Additionally, we have extended our original findings with two recent studies. Using data from the Midlife in the United States Study (2004-2014), we created a more specific measure of childhood parental connection by not reverse scoring the five items describing connection on the emotional neglect subscale of the Childhood Trauma Questionnaire.9 For each 1 SD increase in this childhood parental connection score, there was a 0.24 (95% CI, 0.20, 0.28) SD increase in the adult flourishing score and a -0.23 (95% CI, -0.27, -0.19) SD decrease in the adult depressive symptoms score. In a cross-sectional study of over 37,000 11- to 13-year-olds in 26 countries (2016-2019), the prevalence of flourishing, based on a six-item measure of eudaimonic well-being for youth, rose across five levels of increasing family connection from 34.9% (95% CI, 33.3%, 36.5%) to 84.3% (95% CI, 83.6%, 85.1%).10

These new studies support and extend our original findings using prospective designs, non-US samples, the hedonic dimension of flourishing, a more specific measure of connection, and assessment of eudaimonic well-being during adolescence. However, these observational studies do not prove a causal association. There is inherent subjectivity in the assessment of connection and flourishing, and the mechanisms linking childhood parental connection to adult well-being, though plausible, remain uncertain.

Existing clinical practices supporting relational health should continue,5 because they appear to foster the development of a healthy social nervous system. Furthermore, efforts to increase childhood parental connection are aligned with parental aspirations for their children and are actionable, associated with benefits in childhood and adulthood, and unlikely to do harm.

> Dataset content
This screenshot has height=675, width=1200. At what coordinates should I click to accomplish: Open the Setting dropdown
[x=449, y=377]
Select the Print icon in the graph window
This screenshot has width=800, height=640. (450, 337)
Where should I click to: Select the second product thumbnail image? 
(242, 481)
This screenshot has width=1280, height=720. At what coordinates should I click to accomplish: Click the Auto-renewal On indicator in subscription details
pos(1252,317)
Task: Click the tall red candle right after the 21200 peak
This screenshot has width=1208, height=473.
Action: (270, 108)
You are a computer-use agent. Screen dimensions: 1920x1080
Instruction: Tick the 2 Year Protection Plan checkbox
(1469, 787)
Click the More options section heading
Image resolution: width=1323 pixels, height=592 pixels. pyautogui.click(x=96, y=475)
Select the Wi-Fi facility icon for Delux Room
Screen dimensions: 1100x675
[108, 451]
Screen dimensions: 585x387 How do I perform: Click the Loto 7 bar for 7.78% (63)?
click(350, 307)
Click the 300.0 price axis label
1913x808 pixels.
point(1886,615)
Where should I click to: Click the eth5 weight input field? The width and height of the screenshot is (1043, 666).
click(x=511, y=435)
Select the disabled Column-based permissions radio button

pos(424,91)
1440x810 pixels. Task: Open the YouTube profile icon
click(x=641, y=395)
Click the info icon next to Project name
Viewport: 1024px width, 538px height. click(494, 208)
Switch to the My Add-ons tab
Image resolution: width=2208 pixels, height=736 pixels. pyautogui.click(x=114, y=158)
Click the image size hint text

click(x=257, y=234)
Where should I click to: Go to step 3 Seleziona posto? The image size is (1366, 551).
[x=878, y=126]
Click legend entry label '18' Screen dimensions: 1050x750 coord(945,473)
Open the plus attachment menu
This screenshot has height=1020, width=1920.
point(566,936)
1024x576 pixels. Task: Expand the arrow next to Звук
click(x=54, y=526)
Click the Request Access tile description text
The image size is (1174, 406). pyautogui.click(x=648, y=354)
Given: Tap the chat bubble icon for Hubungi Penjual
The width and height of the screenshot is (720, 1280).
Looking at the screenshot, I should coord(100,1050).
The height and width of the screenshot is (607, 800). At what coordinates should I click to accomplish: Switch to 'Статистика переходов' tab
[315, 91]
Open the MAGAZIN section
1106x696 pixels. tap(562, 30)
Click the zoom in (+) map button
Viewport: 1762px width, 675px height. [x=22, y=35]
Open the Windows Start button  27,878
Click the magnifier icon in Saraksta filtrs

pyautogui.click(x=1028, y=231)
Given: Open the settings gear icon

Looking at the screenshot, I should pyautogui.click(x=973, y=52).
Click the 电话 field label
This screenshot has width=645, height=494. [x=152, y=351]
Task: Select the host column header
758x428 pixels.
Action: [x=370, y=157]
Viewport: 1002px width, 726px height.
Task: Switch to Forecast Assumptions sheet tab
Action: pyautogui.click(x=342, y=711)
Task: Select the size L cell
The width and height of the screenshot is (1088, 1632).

> Exercise
Continue the text on childhood parental connection and adult flourishing with the paragraph that comes after its last sentence. The items are separate material, unrelated to the text on childhood parental connection and flourishing.

> Result below
Future research might be best directed toward understanding what types of connection, at what ages, and with which adults are the most important for flourishing across the life course. Qualitative research might determine what makes parents and children feel most and least connected to one another. We have hypothesized that emotional connection, perhaps the very opposite of emotional neglect, is what gives children the sense of being safe and seen and that this is what matters most for later flourishing.9 “Being” with children in a way that affirms their inner experiences, from joy to frustration, may matter as much as the activities adults are “doing” with children.10What adults do with children matters, but so does how they do it. Children need the affordance of activities, including those that challenge them, but the emotional climate created around these experiences may be the most important part of childhood connection with adults. Furthermore, the adults who can provide children with emotional connection are not limited to parents or other primary caregivers in the household. Teachers, coaches, relatives, neighbors, and clinicians with relational health can all participate in building a web of safety, nurturance, and support that helps children develop the relational capacities they need to make meaning through relationships.